[PROBLEM] What is needed here is an exact repetition of the records below, beginning at the line that has "February 2024 (69, 1130)" and stopping after the line that has "March 2022 (66, 1393)".

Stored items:
━━━━

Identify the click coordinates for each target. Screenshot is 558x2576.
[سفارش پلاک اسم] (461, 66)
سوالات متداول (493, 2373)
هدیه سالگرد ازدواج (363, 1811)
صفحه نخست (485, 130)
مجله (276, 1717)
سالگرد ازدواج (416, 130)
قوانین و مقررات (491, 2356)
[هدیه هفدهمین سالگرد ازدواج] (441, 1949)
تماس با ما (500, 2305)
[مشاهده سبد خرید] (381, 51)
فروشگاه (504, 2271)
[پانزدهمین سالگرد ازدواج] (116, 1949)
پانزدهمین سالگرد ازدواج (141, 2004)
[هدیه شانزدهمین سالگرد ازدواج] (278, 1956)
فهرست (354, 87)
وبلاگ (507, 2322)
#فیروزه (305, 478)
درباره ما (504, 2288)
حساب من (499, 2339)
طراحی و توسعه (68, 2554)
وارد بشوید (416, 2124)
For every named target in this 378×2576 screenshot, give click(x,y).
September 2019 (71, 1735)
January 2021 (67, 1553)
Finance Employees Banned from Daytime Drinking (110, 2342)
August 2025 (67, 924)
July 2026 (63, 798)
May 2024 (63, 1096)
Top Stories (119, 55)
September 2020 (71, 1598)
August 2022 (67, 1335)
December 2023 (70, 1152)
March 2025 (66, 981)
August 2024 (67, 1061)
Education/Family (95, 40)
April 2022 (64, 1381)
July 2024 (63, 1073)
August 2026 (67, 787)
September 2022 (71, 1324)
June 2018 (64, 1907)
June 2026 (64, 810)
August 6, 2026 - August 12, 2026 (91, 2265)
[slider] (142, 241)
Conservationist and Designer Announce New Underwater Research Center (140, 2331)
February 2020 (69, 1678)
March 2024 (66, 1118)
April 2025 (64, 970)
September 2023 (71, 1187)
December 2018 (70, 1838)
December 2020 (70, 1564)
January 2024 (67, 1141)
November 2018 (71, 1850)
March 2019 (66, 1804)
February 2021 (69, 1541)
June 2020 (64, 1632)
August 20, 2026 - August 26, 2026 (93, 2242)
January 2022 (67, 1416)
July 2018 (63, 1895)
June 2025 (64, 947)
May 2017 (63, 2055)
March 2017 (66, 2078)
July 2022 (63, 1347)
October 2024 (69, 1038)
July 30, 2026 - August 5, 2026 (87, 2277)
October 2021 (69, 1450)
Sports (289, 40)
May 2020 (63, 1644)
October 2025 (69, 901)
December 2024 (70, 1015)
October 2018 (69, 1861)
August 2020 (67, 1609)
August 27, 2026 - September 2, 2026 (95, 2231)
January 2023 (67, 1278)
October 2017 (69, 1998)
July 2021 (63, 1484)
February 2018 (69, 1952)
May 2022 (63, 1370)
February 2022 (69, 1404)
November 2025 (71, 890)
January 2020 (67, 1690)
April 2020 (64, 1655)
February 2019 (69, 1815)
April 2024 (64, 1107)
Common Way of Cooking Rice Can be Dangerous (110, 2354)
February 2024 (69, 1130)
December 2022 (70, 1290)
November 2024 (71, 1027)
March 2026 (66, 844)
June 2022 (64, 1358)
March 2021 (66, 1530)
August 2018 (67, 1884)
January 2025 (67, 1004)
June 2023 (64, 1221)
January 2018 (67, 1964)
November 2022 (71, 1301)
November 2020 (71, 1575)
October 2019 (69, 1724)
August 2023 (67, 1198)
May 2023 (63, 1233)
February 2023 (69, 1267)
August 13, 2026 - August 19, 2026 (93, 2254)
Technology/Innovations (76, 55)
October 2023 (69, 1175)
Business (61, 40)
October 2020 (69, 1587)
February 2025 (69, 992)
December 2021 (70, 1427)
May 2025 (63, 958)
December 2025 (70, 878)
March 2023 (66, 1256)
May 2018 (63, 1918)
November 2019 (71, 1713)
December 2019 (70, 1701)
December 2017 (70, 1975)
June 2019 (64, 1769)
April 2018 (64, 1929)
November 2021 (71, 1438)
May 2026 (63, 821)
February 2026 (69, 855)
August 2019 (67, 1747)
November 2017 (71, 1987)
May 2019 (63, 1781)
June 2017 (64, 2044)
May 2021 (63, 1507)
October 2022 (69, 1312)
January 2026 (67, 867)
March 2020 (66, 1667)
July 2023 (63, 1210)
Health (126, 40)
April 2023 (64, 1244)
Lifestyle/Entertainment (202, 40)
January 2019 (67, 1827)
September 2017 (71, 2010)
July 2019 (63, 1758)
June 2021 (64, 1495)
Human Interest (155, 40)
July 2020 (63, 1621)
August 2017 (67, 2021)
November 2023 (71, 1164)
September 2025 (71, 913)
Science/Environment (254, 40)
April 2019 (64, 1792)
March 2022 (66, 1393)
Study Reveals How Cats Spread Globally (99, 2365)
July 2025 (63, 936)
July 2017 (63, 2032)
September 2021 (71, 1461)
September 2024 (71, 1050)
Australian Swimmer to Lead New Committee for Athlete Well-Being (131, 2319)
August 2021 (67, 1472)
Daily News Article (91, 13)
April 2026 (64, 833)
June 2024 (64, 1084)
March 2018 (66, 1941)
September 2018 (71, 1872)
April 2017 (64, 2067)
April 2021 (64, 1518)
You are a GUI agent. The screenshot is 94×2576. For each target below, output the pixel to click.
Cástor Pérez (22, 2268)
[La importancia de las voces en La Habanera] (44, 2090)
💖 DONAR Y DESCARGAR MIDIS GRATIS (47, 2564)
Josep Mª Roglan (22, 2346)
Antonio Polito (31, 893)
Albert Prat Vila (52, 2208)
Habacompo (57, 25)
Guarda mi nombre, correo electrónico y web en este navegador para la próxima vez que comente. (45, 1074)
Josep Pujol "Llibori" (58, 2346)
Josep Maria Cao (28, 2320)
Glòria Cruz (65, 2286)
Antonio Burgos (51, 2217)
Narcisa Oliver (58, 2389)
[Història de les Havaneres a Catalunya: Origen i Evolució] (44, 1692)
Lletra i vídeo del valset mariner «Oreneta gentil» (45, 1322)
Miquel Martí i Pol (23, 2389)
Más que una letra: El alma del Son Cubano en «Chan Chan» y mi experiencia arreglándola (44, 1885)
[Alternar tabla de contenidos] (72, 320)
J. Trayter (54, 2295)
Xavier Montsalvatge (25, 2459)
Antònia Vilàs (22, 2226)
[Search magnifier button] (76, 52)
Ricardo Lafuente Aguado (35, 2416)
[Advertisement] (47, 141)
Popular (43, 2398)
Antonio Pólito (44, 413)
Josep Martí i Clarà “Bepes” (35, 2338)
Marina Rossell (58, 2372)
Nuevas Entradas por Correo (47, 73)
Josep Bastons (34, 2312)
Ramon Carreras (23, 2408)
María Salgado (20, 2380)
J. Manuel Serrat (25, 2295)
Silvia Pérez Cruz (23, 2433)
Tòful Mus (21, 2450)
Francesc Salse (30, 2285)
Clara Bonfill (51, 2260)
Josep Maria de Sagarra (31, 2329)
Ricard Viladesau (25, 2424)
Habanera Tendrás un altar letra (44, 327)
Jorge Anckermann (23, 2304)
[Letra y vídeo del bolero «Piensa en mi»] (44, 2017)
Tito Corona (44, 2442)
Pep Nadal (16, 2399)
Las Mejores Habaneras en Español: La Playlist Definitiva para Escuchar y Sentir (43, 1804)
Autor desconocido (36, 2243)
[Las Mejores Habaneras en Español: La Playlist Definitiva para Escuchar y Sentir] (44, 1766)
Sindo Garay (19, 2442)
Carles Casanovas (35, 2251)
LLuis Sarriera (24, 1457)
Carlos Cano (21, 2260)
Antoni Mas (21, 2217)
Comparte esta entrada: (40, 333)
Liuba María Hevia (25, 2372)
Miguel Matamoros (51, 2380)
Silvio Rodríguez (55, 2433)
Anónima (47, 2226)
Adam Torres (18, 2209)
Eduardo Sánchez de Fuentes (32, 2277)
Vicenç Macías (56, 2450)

━━━━

[THE ANSWER]
February 2024 (69, 1130)
December 2022 (70, 1290)
November 2024 (71, 1027)
March 2026 (66, 844)
June 2022 (64, 1358)
March 2021 (66, 1530)
August 2018 (67, 1884)
January 2025 (67, 1004)
June 2023 (64, 1221)
January 2018 (67, 1964)
November 2022 (71, 1301)
November 2020 (71, 1575)
October 2019 (69, 1724)
August 2023 (67, 1198)
May 2023 (63, 1233)
February 2023 (69, 1267)
August 13, 2026 - August 19, 2026 (93, 2254)
Technology/Innovations (76, 55)
October 2023 (69, 1175)
Business (61, 40)
October 2020 (69, 1587)
February 2025 (69, 992)
December 2021 (70, 1427)
May 2025 (63, 958)
December 2025 (70, 878)
March 2023 (66, 1256)
May 2018 (63, 1918)
November 2019 (71, 1713)
December 2019 (70, 1701)
December 2017 (70, 1975)
June 2019 (64, 1769)
April 2018 (64, 1929)
November 2021 (71, 1438)
May 2026 (63, 821)
February 2026 (69, 855)
August 2019 (67, 1747)
November 2017 (71, 1987)
May 2019 (63, 1781)
June 2017 (64, 2044)
May 2021 (63, 1507)
October 2022 (69, 1312)
January 2026 (67, 867)
March 2020 (66, 1667)
July 2023 (63, 1210)
Health (126, 40)
April 2023 (64, 1244)
Lifestyle/Entertainment (202, 40)
January 2019 (67, 1827)
September 2017 (71, 2010)
July 2019 (63, 1758)
June 2021 (64, 1495)
Human Interest (155, 40)
July 2020 (63, 1621)
August 2017 (67, 2021)
November 2023 (71, 1164)
September 2025 (71, 913)
Science/Environment (254, 40)
April 2019 (64, 1792)
March 2022 (66, 1393)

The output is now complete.